Where the students find it difficult to write down the missing words, we can stop, pause, replay and read ourselves from the tapescript (with natural linking but slowing down and speeding up our voices like human taperecorders!). One advantage of using a apped tapescript is that the teacher can focus on areas likely to come up again frequently in later listening – e.g. the last gap above ‘a whole lot of’ has caused many problems for learners up to C1 level for me and appeared in previous and later lessons as an issue in chunks like ‘a lot of’an awful lot of’a load of’a portion of’ etc. Such phrases can be embedded into later microlistening/dictation activities for further practice.

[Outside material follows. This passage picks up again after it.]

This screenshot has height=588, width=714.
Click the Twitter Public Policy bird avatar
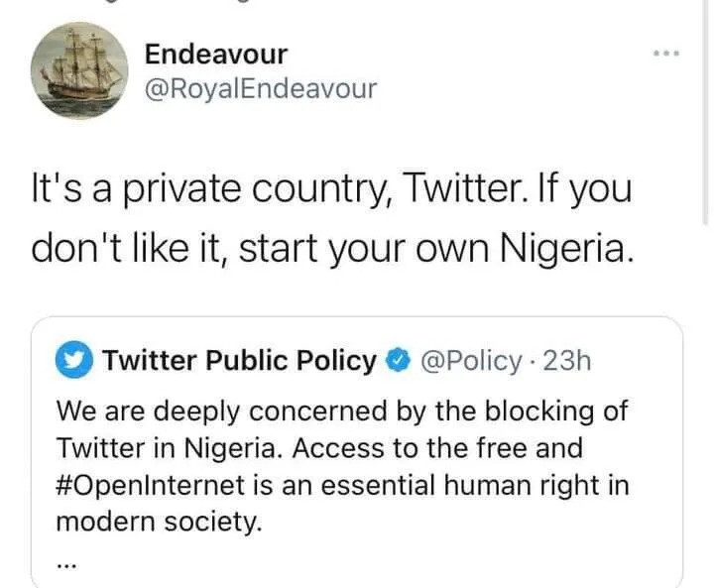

Once the script is complete, it’s worth playing a final time to give a chance to ‘hear’ the words once more in context. This is important for motivation and often leads to a nodding ‘now I can hear it’ appreciation. Of course that won’t always happen, which is why it’s important to return to exercises like this over a series of classes. It also serves as a model to those students who want to practise outside of class but don’t know how to beyond the ‘just listen more’ approach outlined earlier. With an interesting video and a tapescript, they can follow a very similar procedure themselves.

Collaborate.

Collaborating with other teachers is a good way of increasing the interest in this area, and reducing your own workload. To this end, as I’ve described before, I set up a Facebook group where teachers (often me, sometimes 30 minutes before a class!) can request soundbites from each other on current topical events. For example, with the detox video posted above, two kind contributors (so far) gave their own views on detoxing. I’ve used these in follow-up homework for some groups, jigsaw listening on mobile devices for another, or just playing straight off my mobile in a one-to-one setting. The fact that these are real people from various parts of the world has often added a level of motivation for the students.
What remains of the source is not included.